Back in April 1999, the European parliament voted to accept a document called “Corpus Juris” (Body of Law), a legal code for the whole of the EU. It provided for a prosecutor with authority to lock people up on mere suspicion without bringing any charge. The document itself says that the aim is “ a fairer and more efficient system of repression”. It also abolishes both Habeas Corpus (compelling the state to produce a remand prisoner in open court) and trial by jury.
This system was opposed both by Labour and Conservatives in Britain. The responsible minister at the time was Kate Hoey, who took a very strong line. Yet Labour and Conservative MEPs both voted for this alien system. The Conservatives eventually admitted that they had “pressed the wrong button”. Labour MEPs never did come clean. I should emphasise that this happened before Roger Helmer was elected as an MEP! I was standing against him for UKIP at the time.
The reason for the strange vote is simple enough. MEPs mostly do not know what they are voting about. They vote on hundreds of items in an hour, long separated from any debate. Unless they have taken a particular interest in a matter, they simply vote to a “shopping list” provided by their parliamentary group. That is the extent of democratic input into the EU law-making process.
The late Phillip Whitehead MEP (Labour), whom I rather liked personally, wrote in the local press that he stood foursquare behind long-established British legal rights, like those in Magna Carta and the Bill of Rights, but it didn't stop him voting for Corpus Juris which would abolish most of them over time. That time is now very close.
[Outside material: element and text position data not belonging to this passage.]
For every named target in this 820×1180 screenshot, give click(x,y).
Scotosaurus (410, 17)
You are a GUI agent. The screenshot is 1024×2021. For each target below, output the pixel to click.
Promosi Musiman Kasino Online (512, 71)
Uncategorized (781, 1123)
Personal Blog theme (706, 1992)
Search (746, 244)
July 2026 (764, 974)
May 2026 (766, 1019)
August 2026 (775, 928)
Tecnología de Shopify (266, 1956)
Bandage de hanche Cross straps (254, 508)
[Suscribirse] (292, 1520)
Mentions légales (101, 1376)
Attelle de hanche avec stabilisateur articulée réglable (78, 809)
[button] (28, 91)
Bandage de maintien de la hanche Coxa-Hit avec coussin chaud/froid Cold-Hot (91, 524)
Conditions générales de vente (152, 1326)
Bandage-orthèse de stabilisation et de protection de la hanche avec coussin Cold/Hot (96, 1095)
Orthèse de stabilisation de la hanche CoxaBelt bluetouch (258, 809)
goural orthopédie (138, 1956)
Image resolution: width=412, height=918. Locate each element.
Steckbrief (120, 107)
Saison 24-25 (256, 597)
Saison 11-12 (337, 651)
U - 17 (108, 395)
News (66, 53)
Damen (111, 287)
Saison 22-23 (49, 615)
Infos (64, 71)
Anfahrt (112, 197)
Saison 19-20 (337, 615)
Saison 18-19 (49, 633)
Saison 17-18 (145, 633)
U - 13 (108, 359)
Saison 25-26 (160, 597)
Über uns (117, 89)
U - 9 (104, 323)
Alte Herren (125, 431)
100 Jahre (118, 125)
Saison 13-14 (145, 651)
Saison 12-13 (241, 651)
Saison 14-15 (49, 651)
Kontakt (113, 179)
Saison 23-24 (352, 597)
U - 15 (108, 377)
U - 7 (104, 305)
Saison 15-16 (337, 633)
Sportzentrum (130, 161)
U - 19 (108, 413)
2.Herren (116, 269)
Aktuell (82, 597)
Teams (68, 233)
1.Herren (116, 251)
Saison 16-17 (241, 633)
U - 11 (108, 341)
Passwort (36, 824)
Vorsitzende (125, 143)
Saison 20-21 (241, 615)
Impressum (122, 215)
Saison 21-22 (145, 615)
Two men were recently extradited to Latvia under a European Arrest Warrant which is another building block of the Corpus Juris system. Some EU countries are so corrupt that even the EU Commission has noticed. Yet British courts are compelled to enforce the warrants of these courts as equivalent to our own.
Charged with assaulting a police officer, the men spent three months banged up, were tried and found not guilty. The prosecutor then appealed against the acquittal and they had to face trial again. Roman Law systems do not have a rule against double jeopardy. The chief prosecution witness was too ill to appear this time, so the matter is still hanging over them. Roger Helmer MEP (Conservative) went to Latvia to intercede with the authorities to have the matter dropped but, so far, without success.
The Lisbon treaty provides for the creation of a European Public Prosecutor. For the time being Britain has an opt out but the government can decide to opt in to this inquisitorial system of “investigative detention” at any time and does not need to ask Parliament's permission.
It was a kind gesture of Roger Helmer's to support these unfortunate men, placed in double jeopardy in an alien system but it was just a gesture. The only way to guarantee rights, which have existed in this country for hundreds of years, is for British courts to refuse to execute the warrants of foreign prosecutors unless they produce prima facie evidence. To do that we have to leave the EU. I am sure that Mr. Helmer's party would romp home with a large majority if it promised to do just that.